10. Amplificateur logarithmique suivant la revendication 9 caractérisé en ce que la source
de tension de référence comprend :
(a) un élément de polarisation (54) branché entre la seconde source de tension d'alimentation
et la base du troisième transistor (52) et
(b) une diode (56) ayant une anode reliée à la base du troisième transistor (52) et
une cathode reliée à la première source de tension d'alimentation.
11. Amplificateur logarithmique suivant la revendication 9 caractérisé en ce que le circuit
de réaction (22) comprend en outre une première résistance d'émetteur (46) branchée
entre l'émetteur du second transistor (50) et la source de courant d'émetteur (58)
et une seconde résistance d'émetteur (48) branchée entre l'émetteur du troisième transistor
(52) et la source de courant d'émetteur (58).

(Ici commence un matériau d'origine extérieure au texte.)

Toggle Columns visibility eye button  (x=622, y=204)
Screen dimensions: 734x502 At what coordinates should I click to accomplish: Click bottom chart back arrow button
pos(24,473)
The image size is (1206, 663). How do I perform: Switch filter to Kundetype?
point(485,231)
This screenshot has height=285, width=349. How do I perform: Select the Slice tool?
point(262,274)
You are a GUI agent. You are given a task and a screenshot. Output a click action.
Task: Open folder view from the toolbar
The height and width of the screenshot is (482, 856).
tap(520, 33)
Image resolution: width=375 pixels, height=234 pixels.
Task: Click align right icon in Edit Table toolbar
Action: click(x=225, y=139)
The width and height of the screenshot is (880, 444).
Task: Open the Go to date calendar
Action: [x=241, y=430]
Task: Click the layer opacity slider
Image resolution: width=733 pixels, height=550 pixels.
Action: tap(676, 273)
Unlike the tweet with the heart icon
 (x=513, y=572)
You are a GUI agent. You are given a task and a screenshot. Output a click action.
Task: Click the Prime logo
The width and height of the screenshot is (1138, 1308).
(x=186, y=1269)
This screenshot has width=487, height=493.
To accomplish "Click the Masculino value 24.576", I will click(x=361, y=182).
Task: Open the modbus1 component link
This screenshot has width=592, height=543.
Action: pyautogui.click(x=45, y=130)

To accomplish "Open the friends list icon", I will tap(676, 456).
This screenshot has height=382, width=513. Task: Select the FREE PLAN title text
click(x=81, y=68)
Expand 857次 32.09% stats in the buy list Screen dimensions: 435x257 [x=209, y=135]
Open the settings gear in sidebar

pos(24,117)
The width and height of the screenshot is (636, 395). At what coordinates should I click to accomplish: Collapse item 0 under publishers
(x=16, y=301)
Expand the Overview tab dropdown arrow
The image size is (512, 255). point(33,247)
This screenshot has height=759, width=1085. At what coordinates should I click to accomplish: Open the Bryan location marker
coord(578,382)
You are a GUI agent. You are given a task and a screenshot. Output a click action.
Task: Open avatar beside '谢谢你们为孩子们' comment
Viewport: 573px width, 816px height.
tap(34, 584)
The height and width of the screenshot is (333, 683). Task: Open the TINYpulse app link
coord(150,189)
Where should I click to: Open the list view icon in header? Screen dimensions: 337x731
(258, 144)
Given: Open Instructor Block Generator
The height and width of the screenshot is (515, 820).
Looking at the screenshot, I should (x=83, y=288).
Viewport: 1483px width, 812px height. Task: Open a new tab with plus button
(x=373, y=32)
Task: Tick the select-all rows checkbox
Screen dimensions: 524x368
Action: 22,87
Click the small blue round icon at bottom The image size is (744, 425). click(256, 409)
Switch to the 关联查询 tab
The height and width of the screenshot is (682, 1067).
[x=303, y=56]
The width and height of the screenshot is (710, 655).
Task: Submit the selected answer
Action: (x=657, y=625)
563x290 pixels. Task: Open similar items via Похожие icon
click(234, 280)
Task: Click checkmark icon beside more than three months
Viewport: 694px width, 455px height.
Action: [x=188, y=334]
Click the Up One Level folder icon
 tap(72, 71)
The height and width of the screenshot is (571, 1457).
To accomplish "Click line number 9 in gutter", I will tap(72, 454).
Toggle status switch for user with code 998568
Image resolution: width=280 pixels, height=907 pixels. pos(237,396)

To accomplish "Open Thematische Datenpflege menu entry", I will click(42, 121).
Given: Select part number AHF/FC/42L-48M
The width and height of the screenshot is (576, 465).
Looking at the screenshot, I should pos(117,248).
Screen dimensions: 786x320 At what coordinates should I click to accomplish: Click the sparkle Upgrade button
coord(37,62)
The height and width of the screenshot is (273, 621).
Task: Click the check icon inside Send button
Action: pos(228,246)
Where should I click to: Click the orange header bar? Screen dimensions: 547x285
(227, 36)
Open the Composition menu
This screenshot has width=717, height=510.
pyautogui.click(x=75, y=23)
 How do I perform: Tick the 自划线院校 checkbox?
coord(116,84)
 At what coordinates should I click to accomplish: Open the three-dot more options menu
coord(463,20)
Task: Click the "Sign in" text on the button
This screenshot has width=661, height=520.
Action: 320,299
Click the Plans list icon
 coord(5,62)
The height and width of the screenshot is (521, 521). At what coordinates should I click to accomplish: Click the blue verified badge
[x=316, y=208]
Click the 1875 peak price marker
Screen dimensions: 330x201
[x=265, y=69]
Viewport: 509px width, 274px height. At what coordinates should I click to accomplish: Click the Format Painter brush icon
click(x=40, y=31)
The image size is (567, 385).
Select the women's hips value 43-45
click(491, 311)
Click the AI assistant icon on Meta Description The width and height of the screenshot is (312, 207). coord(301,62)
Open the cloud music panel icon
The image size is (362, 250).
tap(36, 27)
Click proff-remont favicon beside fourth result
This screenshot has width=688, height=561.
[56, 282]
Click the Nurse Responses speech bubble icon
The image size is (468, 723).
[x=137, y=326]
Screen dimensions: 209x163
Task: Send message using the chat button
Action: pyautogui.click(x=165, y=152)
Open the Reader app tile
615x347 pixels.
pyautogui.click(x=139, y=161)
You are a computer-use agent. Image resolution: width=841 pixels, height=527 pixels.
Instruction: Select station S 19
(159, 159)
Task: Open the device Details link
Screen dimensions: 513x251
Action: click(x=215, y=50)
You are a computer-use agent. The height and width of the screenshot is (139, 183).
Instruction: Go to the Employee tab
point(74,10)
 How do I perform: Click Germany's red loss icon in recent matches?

12. Amplificateur logarithmique suivant l'une quelconque des revendications précédentes
caractérisé en ce que le moyen d'amplification comprend :
(a) un amplificateur opérationnel (18) ayant une entrée positive reliée à la seconde
source de tension d'alimentation, une entrée négative et une sortie;
(b) une résistance d'entrée (40) branchée entre la borne d'entrée (62) du moyen d'amplification
et l'entrée négative de l'amplificateur opérationnel (18); et
(c) une résistance de réaction (38) branchée entre la borne de sortie (60) du moyen
d'amplification et l'entrée négative de l'amplificateur opérationnel (18).